Why wasn’t this a click button change with zero interrupt ?


It may be possible (though there are practical impediments as well, such as the poor IPv6 support), but the expectations and culture in the AWS world are so ingrained that you'll be looked at funny and constantly have to defend the "unorthodox" choices.


They are unorthodox and they’re wrong. If stuff does not need to call your service, put it in a private subnet. It’s not rocket science.


You mean like Google Cloud where a VPC is global and subnets can be default created for each region?

And that’s behind a global anycast IP.


And the network failures happen more with wider impact?


There is more to it; many companies have security organizations that insist on bringing the same security concepts as they have on prem to the cloud; many regulators do as well, so this requires a lot of what we see in terms of the unnecessary complexity in the cloud in terms of networking.


10.x subnets conflicting around is kinda the norm outside if the cloud too. I’ve seen that myself while configuring a vpn between two companies, and ultimately we had to do some kind of nat trickery to get the thing going.

The solution would be ipv6 and ula prefixes, but that’s another can of worms. I’d love to see it implemeted, but stay assured it’ll come with its own set of issues, complexities and difficulties.
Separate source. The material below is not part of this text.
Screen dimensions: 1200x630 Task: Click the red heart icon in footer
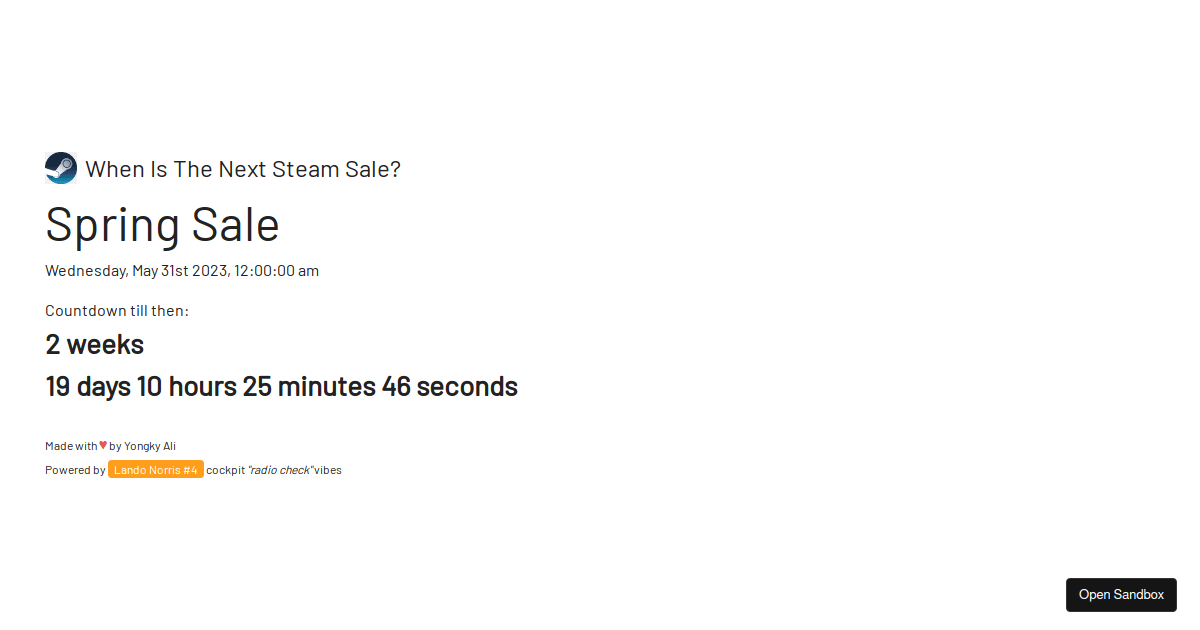pos(103,445)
Just use normal routable v6 space.


You might not want to expose stuff on the public internet, you know


Well, then thank goodness IPv6 also still supports firewall rules. It is a whole different discussion when one wishes to conditionally allow Office Building 1 of a company to connect to Office Building 2 of that same company by updating some ingress rules versus the "well, site-to-site VPN sometimes works and stays up the whole workday"


With IPv6, Shared VPC’s and VPC peering, a lot of this cost and complexity can be eliminated.


If they offered those solutions, knowing aws, it means that most likely customers requested them at some point.


And that’s part of the problem IME from the customer side. Many of the largest pockets come from those with the worst technical debt and cultural issues of past mistakes and trends all done precisely while trying to avoid said mistakes. While part of the point of many different vendors is for resiliency as an enterprise much of the complexity is frankly various forms of proprietary vendor lock-in tactics trying to entrench themselves in some way to these high value, low churn accounts which starts to become more of a politicking or spear phishing exercise to the C-suite than anything about the solution itself. Essentially, every other bad technology decision in hindsight comes from many of the underlying problems that cause people to develop rather poorly thought out, shallow opinions unrelated to technology - confirmation bias.

As such, sales to me is one of the ultimately lucrative forms of social engineering attacks that oftentimes leaves the victim feeling like they got something when they really are just paying to feel like someone’s solving something for them.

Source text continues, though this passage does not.